Your goal: Rewrite all of the data below with "computer-use agent" changed to "GUI agent" and everything else left unchanged. Leave the pictures out.

Data from a pointing dataset:
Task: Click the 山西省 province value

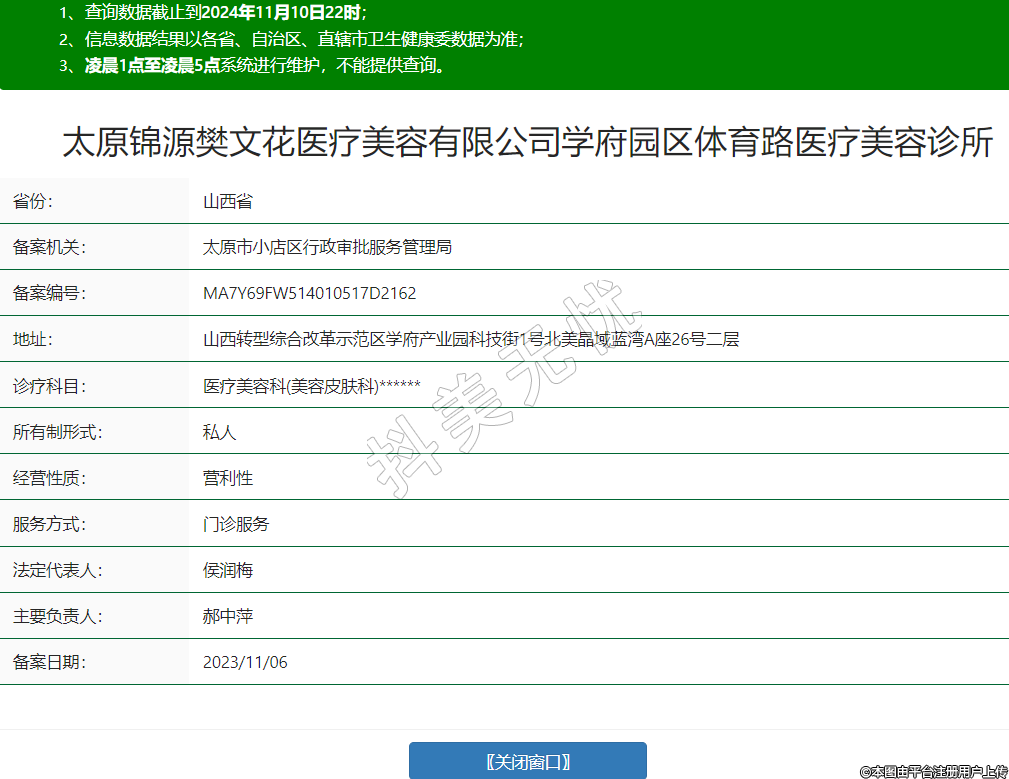Action: [228, 201]
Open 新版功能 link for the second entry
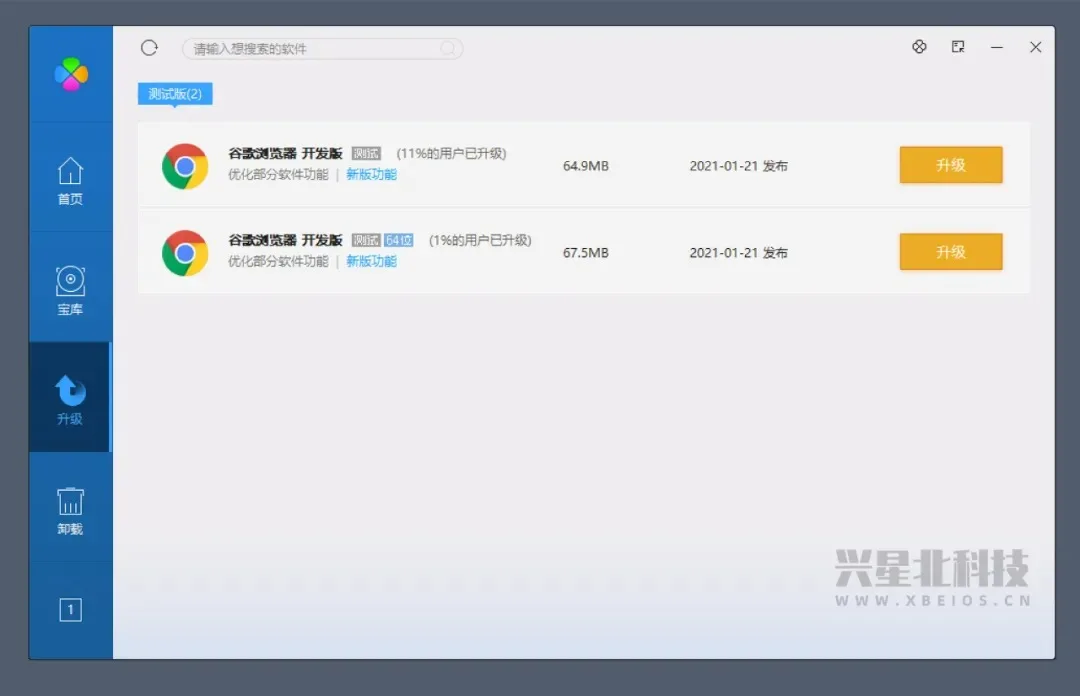Image resolution: width=1080 pixels, height=696 pixels. [371, 261]
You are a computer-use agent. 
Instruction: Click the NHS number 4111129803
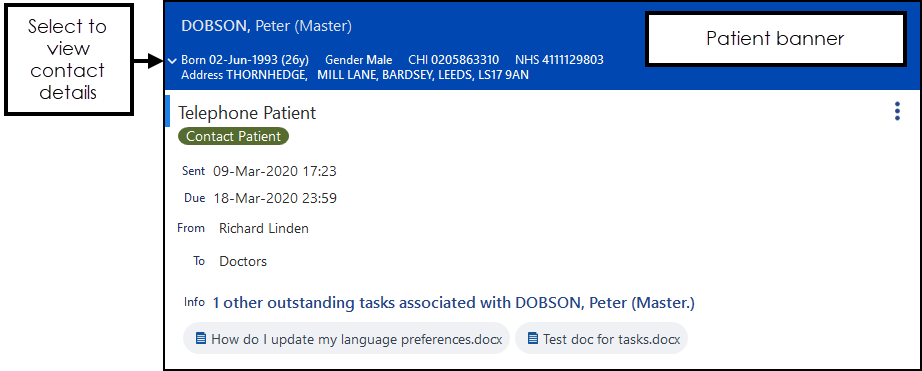coord(559,60)

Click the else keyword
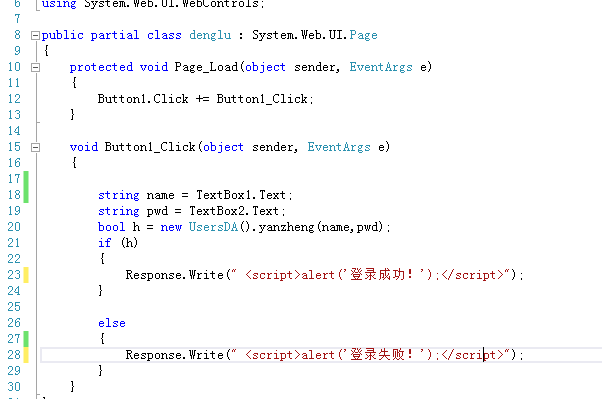click(112, 323)
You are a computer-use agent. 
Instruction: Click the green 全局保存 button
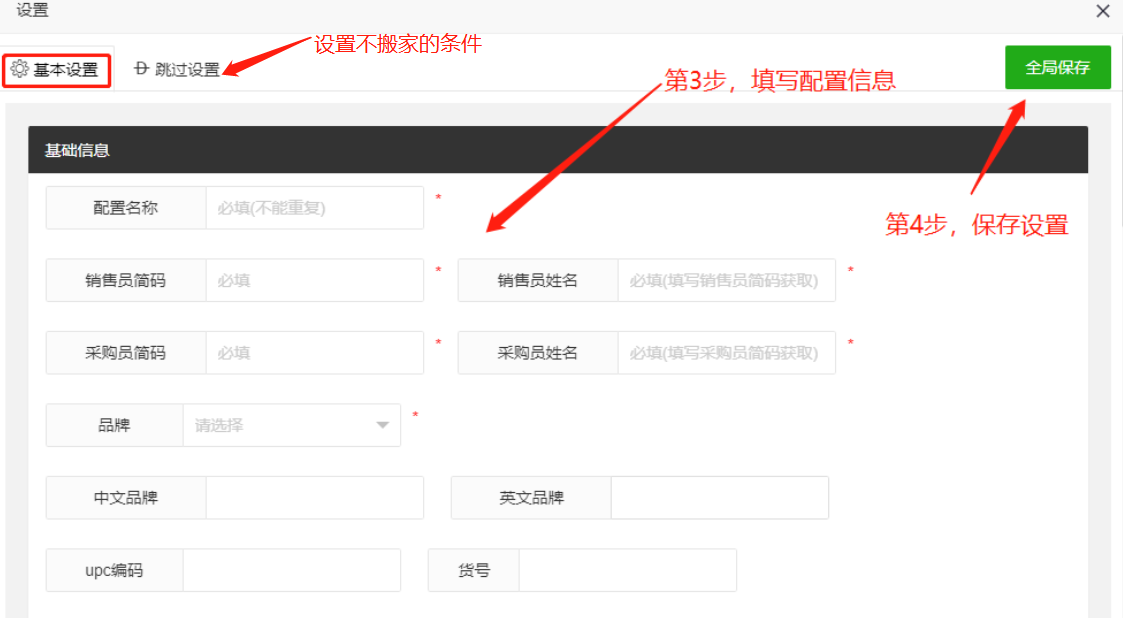pos(1057,67)
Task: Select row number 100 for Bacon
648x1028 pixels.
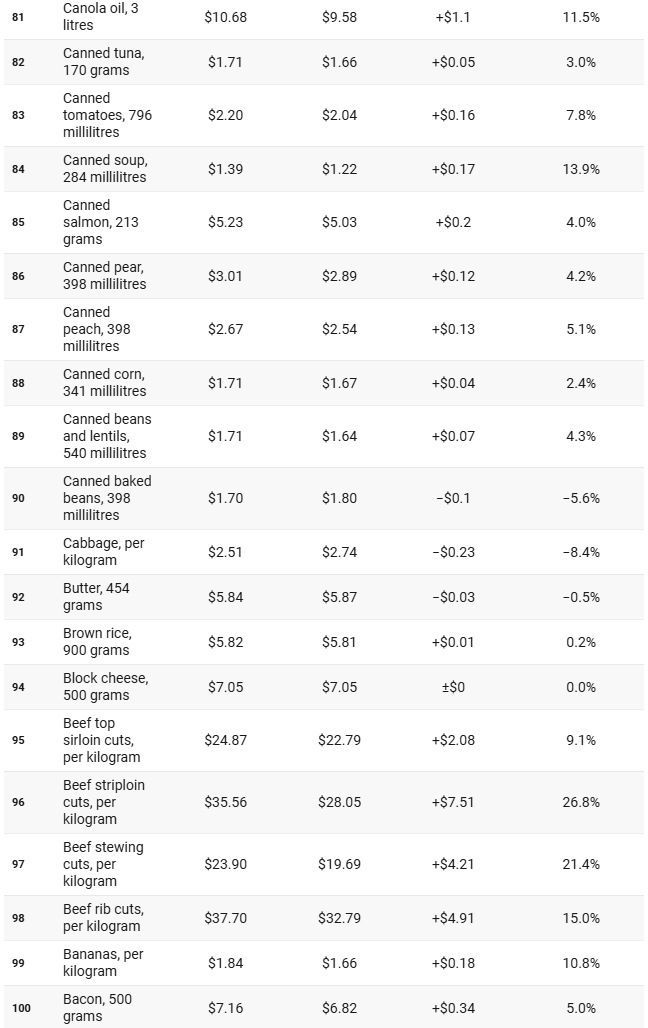Action: [x=21, y=1008]
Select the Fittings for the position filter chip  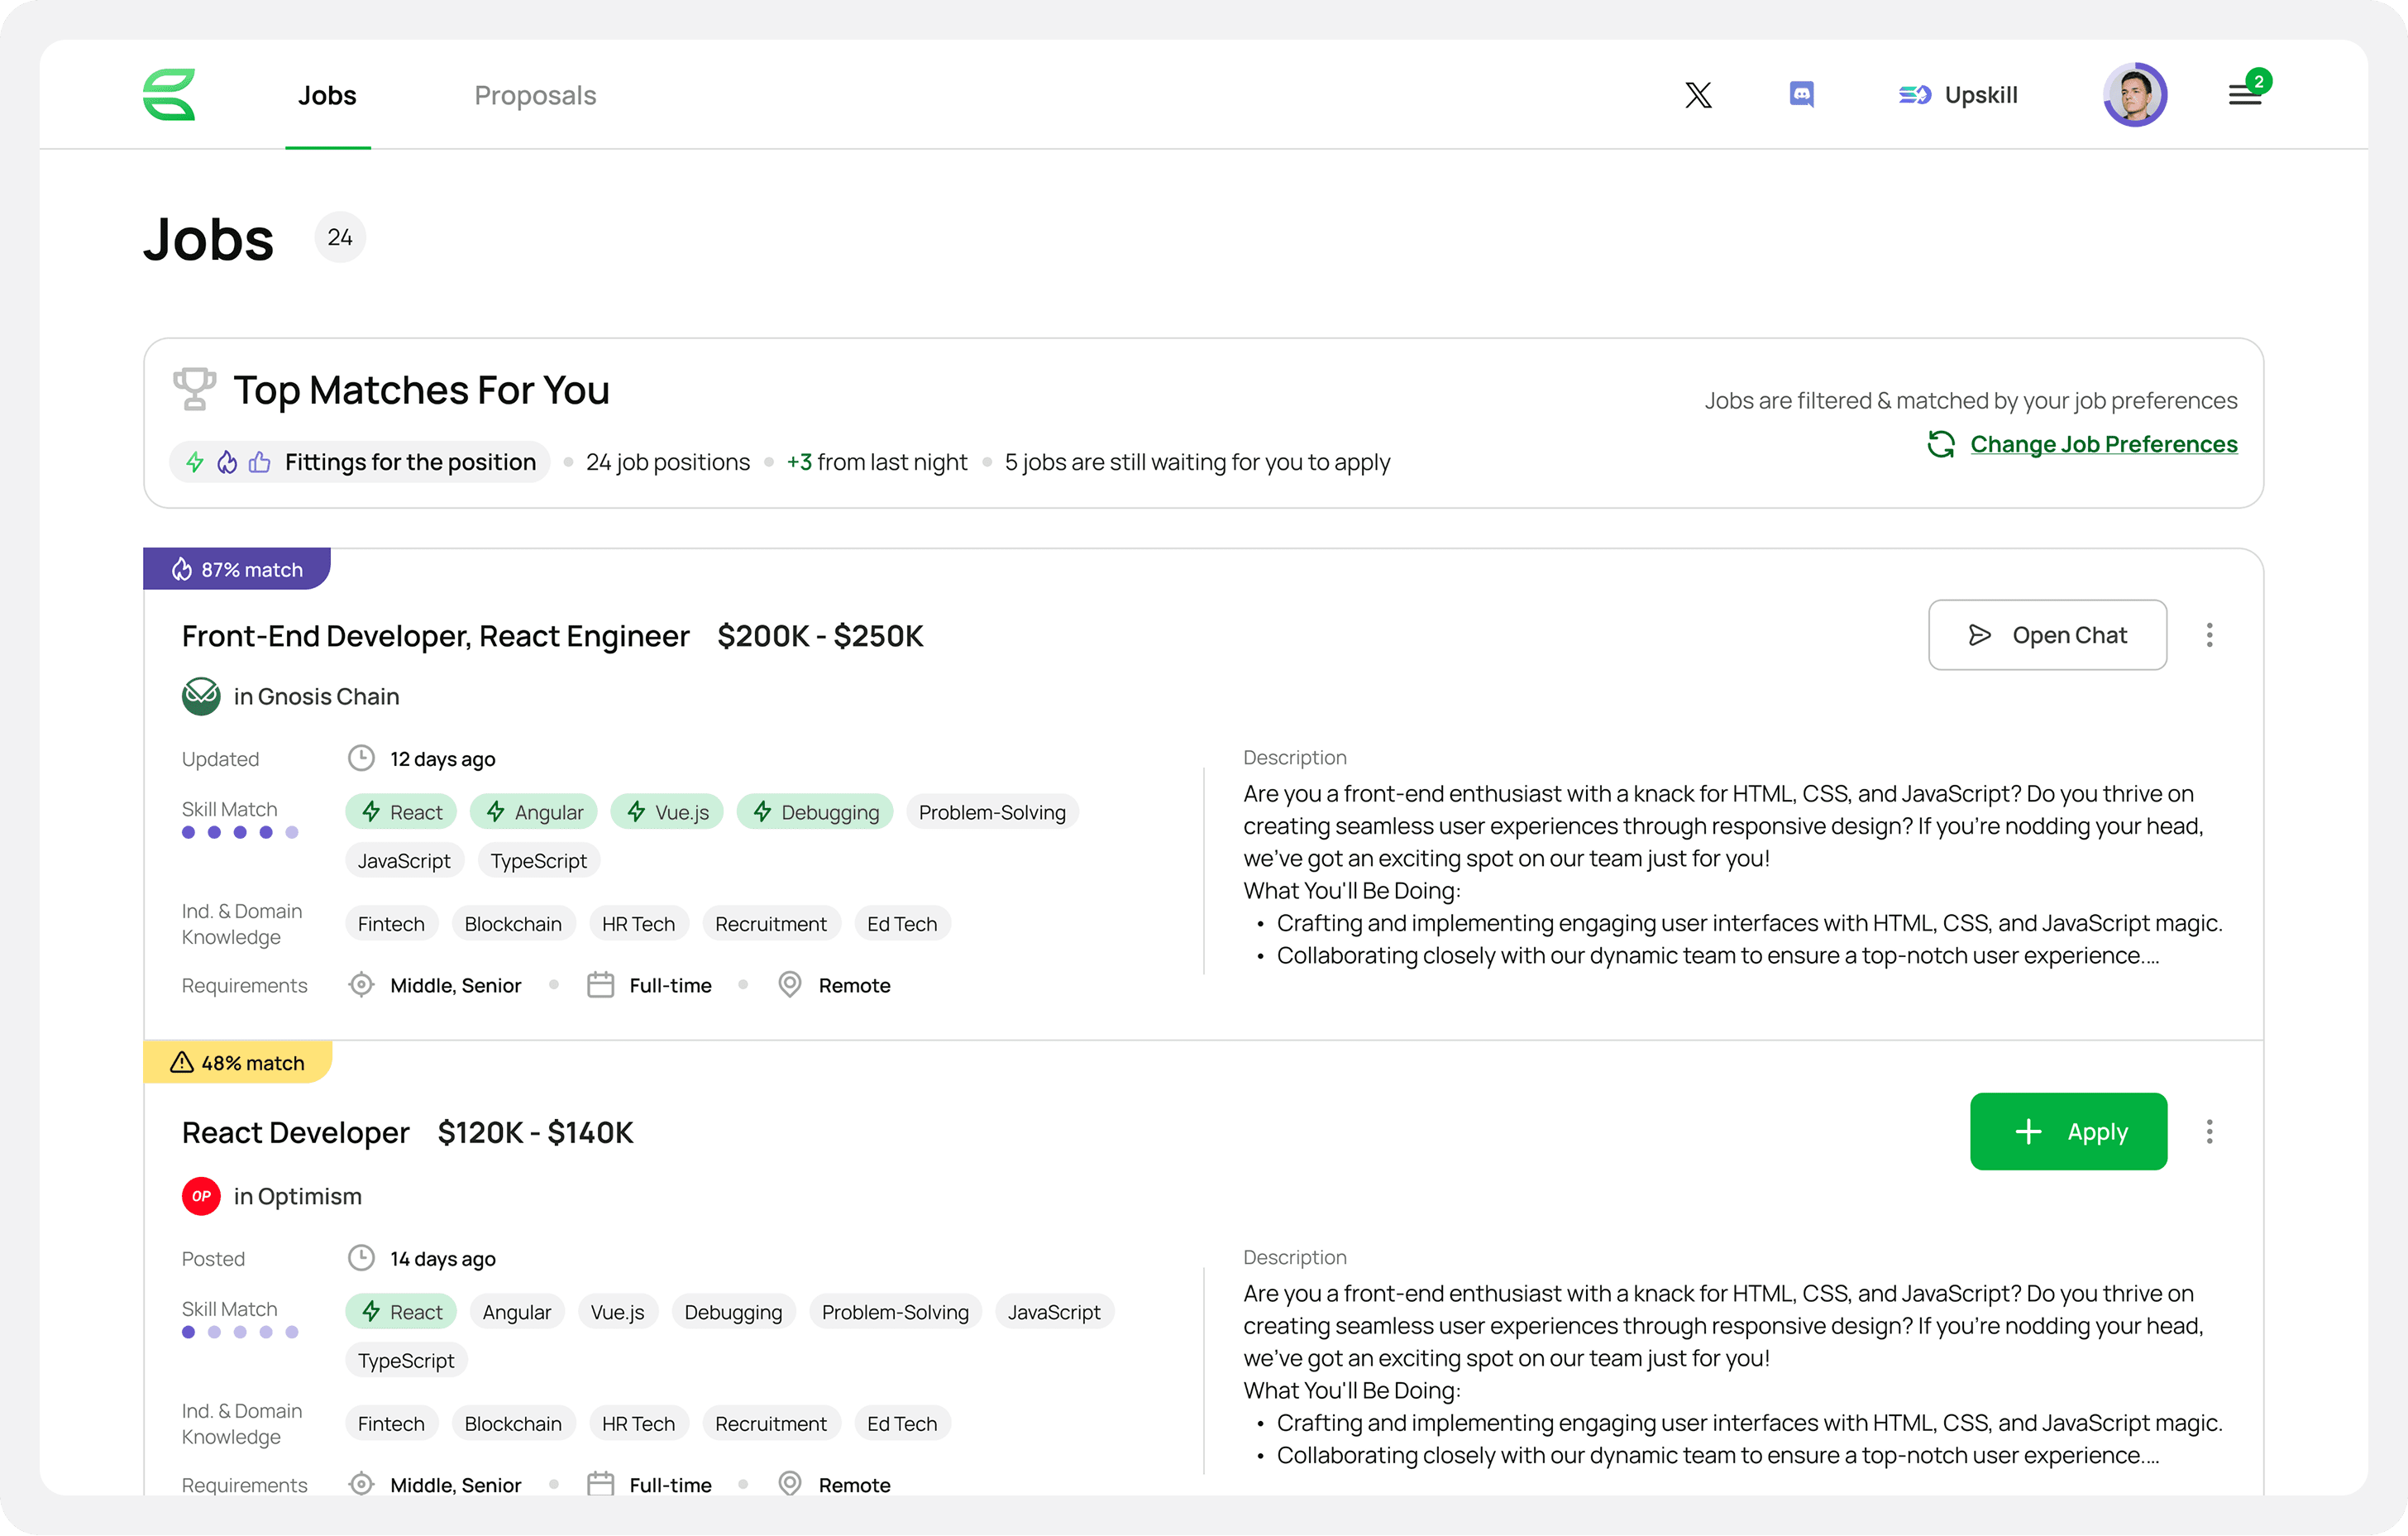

Output:
Task: Click the 山西省 province value

Action: [228, 201]
Open 新版功能 link for the second entry
Image resolution: width=1080 pixels, height=696 pixels. [371, 261]
You are a GUI agent. 
Instruction: Click the NHS number 4111129803
coord(559,60)

Click the else keyword
click(112, 323)
You are a GUI agent. 
Instruction: Click the green 全局保存 button
pos(1057,67)
Task: Select row number 100 for Bacon
648x1028 pixels.
Action: [x=21, y=1008]
Select the Fittings for the position filter chip  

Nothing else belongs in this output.